Lucien brushed flour from his trousers as he made his way across the square to the edge of the Montmartre, where he looked out over Paris, shining in the noonday sun. Streams of black smoke from the factories in Saint-Denis to the east threw shadows over whole neighborhoods; the river Seine was a silver-blue blade bisecting the city. The boulevards shimmered with heat and activity and the acrid steam of horse piss. Butte Montmartre was above it all, the Mountain of the Martyrs, where St. Denis, Paris’s first bishop, was beheaded by the Romans in A.D. 251, and then, performing his final canonical miracle, picked up his severed head and carried it to the very spot where Lucien stood, and looking out over his city for the last time, thought, You know what would go good right there? A great, skeletal tower of iron. But then, I’ve lost my head. Ugh.
They say his head rolled all the way to what is now avenue de Clichy, and now Lucien set off down the two hundred and forty-two steps to that very same boulevard in the neighborhood around Place Pigalle, which was alive with cafés, brothels, cabarets, and on some mornings, the “parade of models” around the fountain in the square.
Lucien went first to Henri’s apartment at 21 rue de la Fontaine, where there was no answer. Thinking Henri might be passed out after another late night of absinthe and opium, Lucien asked the concierge to open the door, but alas, the painter was not there.
“I have not seen the little gentleman for two days, Monsieur Lessard,” said the concierge, a round, slope-shouldered woman with a bulbous nose and broken veins mapping her cheeks. “That one is out to bite the ass of the devil before he’s done.”
“If he comes in, please tell him I called,” said Lucien. He hoped Madame would not mention to Henri about biting the devil’s ass. It would inspire him, and not to art.

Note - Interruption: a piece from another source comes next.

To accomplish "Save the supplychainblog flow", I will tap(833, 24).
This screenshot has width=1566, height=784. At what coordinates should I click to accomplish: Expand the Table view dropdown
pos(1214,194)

Then around the corner to the Moulin Rouge. The cabaret was not open to the public during the day, but sometimes Henri liked to sketch the dancers while they rehearsed. Not today; the dance hall was dark. Lucien asked after his friend at the restaurant Le Rat Mort, where the painter sometimes dined, and several of the cafés on avenue de Clichy before giving up and heading for the brothels. In the salon of the brothel on rue d’Amboise, a girl in a red negligee who had been dozing on a velvet divan when he came in said, “Oh yes, he has been here two days, maybe three, I don’t know. Is it dark out? One time he wants to fuck, the next he wants to draw you combing your hair, the next he is making you a cup of tea, and all the time with his absinthe or cognac—a girl needs a personal secretary to keep track of his moods. This work is not supposed to be complicated, monsieur. When I woke yesterday, he was painting my toenails.”

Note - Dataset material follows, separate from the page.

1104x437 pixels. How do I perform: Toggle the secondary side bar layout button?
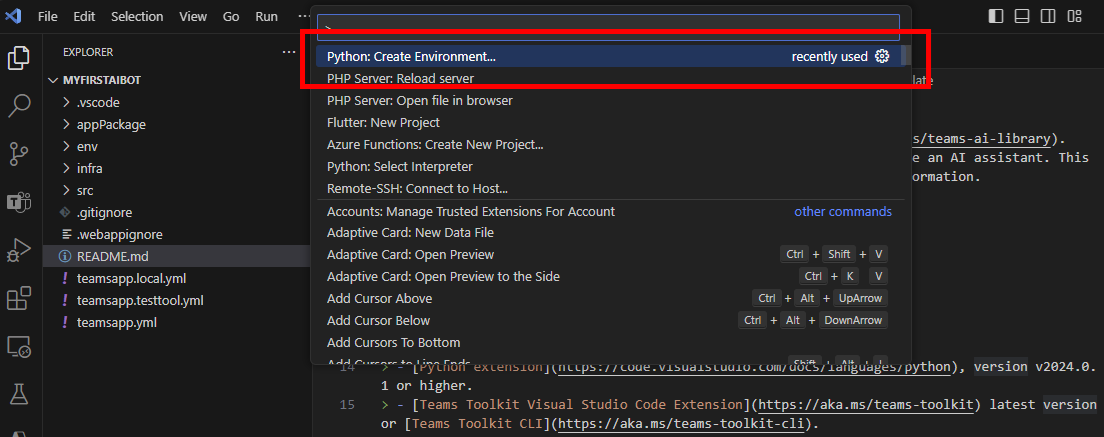pos(1047,16)
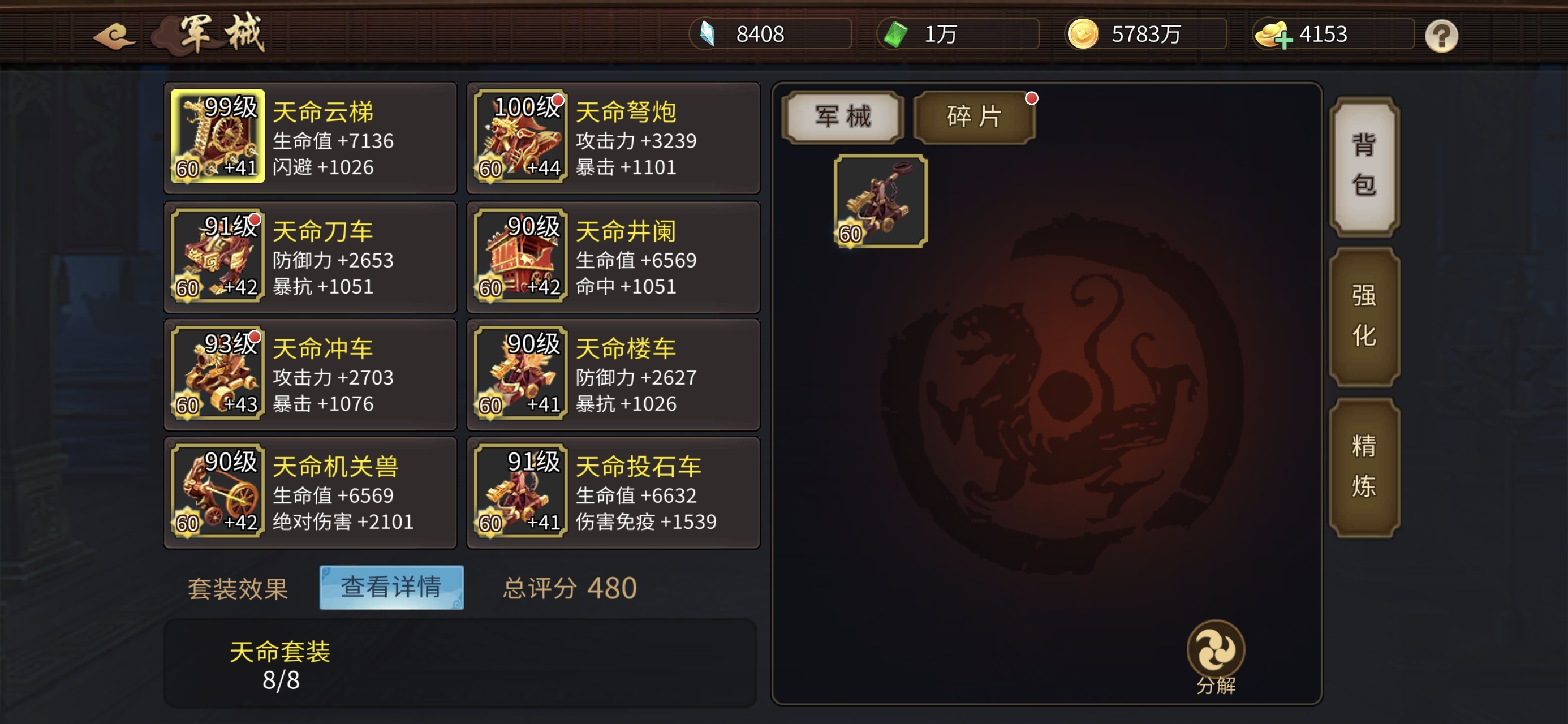Image resolution: width=1568 pixels, height=724 pixels.
Task: Select the 天命弩炮 level 100 icon
Action: pos(520,136)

“Well, he is an excellent painter,” said Lucien, as if that might ease the girl’s anxiety. He glanced at her feet, but the whore wore black stockings. “I’m sure they are magnificent.”
“Yes, they were as pretty as a Chinese box, but he used oil paint. He told me I had to keep my feet in the air for three days while it dried. He offered to help. A rascal, that one is.”
“And where might I find him?” Lucien asked.
“He’s upstairs with Mireille. She’s his favorite because she’s the only one littler than him. Second or third door past the top of the stairs. I’m not sure, listen at the door. The two of them laugh like monkeys when they’re together. It’s unseemly.”
“Merci, mademoiselle,” said Lucien.
As promised, when he reached the third door from the top of the stairs, Lucien heard laughter punctuated by a woman’s rhythmic yipping.
Lucien knocked on the door. “Henri. It’s Lucien.”
From inside he heard a man’s voice: “Go away, I’m riding the green fairy.”
Then a woman’s voice, still laughing: “He is not!”
“I’m not? I’ve been lied to! Lucien, it appears that I’m riding the completely wrong imaginary creature. Madame, upon completion of my business, I will expect a full refund.”
“Henri, I have news.” Lucien didn’t think the death of a friend the kind of news one should shout through a whorehouse door.
“As soon as I have completed my—”
“Your business is completed,” giggled Mireille.
“Ah, so it is,” said Henri. “One moment, Lucien.”
The door flew open and Lucien jumped back against the railing, nearly tumbling over to the salon below.